Collected data:

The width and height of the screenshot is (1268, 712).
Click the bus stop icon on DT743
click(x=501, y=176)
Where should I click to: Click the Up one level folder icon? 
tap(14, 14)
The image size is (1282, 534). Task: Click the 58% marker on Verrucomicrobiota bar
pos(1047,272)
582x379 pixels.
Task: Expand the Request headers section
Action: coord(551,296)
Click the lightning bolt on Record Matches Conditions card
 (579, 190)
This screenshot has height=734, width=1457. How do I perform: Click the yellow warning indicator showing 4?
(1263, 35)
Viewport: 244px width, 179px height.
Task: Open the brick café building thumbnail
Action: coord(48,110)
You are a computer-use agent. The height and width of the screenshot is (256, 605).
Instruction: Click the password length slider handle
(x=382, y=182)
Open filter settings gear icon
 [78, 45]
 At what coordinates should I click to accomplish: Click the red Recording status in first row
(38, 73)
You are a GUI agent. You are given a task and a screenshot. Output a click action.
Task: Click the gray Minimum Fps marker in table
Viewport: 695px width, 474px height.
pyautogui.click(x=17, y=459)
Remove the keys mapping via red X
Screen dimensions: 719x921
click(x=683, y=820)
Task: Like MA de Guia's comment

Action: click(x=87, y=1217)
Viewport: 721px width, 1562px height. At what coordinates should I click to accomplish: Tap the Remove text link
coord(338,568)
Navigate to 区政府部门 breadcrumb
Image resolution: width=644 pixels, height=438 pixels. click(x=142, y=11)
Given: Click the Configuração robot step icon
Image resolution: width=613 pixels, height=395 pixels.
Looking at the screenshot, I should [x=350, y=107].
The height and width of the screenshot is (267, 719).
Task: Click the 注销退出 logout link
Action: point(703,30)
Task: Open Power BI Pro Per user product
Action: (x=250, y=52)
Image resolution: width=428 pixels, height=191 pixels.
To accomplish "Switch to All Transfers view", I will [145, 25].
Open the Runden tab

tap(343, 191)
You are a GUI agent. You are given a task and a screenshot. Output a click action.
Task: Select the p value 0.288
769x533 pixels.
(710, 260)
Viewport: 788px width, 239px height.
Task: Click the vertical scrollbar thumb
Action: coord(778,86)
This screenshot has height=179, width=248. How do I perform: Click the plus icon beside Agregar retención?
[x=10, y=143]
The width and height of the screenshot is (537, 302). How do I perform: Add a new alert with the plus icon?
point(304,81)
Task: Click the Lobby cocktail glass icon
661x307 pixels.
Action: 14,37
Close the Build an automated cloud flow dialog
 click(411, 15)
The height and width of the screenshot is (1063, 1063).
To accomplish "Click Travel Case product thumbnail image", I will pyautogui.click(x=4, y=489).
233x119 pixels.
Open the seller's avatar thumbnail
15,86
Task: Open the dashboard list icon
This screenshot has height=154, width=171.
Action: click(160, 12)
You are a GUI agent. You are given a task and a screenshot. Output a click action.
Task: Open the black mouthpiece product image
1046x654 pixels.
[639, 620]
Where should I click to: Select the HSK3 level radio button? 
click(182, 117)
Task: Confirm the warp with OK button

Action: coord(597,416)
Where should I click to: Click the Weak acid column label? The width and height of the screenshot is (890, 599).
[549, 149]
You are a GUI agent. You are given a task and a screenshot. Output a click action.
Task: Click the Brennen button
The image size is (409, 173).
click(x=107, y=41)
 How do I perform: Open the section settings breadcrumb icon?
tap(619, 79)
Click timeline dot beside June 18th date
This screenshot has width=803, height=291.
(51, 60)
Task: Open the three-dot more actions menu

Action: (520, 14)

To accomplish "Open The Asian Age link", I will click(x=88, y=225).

**TASK ITEM**
Taking the entries above, write out exactly each line from the one holding "Viewport: 695px width, 474px height." to the one holding "Given: Click the Configuração robot step icon", both included, and stop there.

**RESULT**
Viewport: 695px width, 474px height.
pyautogui.click(x=17, y=459)
Remove the keys mapping via red X
Screen dimensions: 719x921
click(x=683, y=820)
Task: Like MA de Guia's comment

Action: click(x=87, y=1217)
Viewport: 721px width, 1562px height. At what coordinates should I click to accomplish: Tap the Remove text link
coord(338,568)
Navigate to 区政府部门 breadcrumb
Image resolution: width=644 pixels, height=438 pixels. click(x=142, y=11)
Given: Click the Configuração robot step icon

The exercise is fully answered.